_WORK TASK_: As soon as the line containing "Whistle (352, 2170)" appears in the material below, start returning lines exactly, and end with the line containing "Maori song (217, 1553)".

_MATERIAL PROVIDED_:
|---|

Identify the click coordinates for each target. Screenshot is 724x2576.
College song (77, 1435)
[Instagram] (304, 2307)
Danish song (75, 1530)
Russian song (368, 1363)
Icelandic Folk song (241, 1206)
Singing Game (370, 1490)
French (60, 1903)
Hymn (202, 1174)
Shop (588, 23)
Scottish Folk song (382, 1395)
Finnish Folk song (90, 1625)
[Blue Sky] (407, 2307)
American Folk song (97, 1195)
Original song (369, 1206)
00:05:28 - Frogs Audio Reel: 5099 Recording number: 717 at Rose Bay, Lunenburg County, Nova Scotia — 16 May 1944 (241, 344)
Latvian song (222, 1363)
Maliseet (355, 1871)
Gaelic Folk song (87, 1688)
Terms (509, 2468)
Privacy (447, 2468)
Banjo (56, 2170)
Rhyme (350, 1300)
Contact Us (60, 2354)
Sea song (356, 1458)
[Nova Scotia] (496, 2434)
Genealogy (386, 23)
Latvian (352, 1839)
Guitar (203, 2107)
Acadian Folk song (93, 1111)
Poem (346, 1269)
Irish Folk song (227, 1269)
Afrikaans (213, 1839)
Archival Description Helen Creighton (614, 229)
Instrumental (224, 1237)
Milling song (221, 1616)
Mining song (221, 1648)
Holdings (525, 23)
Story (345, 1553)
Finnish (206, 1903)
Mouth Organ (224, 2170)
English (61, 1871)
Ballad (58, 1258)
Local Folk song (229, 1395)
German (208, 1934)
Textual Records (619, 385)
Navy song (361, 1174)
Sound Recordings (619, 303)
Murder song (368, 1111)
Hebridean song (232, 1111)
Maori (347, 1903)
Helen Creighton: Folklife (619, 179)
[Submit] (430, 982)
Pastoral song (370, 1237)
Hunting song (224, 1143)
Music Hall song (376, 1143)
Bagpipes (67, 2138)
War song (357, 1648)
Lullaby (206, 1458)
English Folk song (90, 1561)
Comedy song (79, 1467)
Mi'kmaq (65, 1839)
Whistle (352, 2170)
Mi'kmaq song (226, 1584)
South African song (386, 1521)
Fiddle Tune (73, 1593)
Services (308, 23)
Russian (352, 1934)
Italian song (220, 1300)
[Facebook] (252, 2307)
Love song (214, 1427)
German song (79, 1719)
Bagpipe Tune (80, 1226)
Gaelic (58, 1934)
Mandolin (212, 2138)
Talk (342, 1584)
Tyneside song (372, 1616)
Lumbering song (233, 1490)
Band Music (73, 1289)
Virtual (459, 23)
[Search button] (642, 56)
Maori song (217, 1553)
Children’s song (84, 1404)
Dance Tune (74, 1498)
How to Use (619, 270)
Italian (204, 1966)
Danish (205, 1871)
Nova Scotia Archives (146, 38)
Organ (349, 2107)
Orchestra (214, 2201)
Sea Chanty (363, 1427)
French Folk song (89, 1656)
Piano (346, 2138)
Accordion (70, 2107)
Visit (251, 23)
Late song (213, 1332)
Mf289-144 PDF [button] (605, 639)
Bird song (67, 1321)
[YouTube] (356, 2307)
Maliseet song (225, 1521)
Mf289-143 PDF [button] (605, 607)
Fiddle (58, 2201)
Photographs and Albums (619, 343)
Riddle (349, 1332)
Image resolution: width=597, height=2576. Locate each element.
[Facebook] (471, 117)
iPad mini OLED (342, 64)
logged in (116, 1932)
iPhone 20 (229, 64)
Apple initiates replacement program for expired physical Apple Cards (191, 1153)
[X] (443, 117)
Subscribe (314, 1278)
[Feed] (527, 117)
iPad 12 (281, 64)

|---|

_ANSWER BOX_:
Whistle (352, 2170)
Mi'kmaq song (226, 1584)
South African song (386, 1521)
Fiddle Tune (73, 1593)
Services (308, 23)
Russian (352, 1934)
Italian song (220, 1300)
[Facebook] (252, 2307)
Love song (214, 1427)
German song (79, 1719)
Bagpipe Tune (80, 1226)
Gaelic (58, 1934)
Mandolin (212, 2138)
Talk (342, 1584)
Tyneside song (372, 1616)
Lumbering song (233, 1490)
Band Music (73, 1289)
Virtual (459, 23)
[Search button] (642, 56)
Maori song (217, 1553)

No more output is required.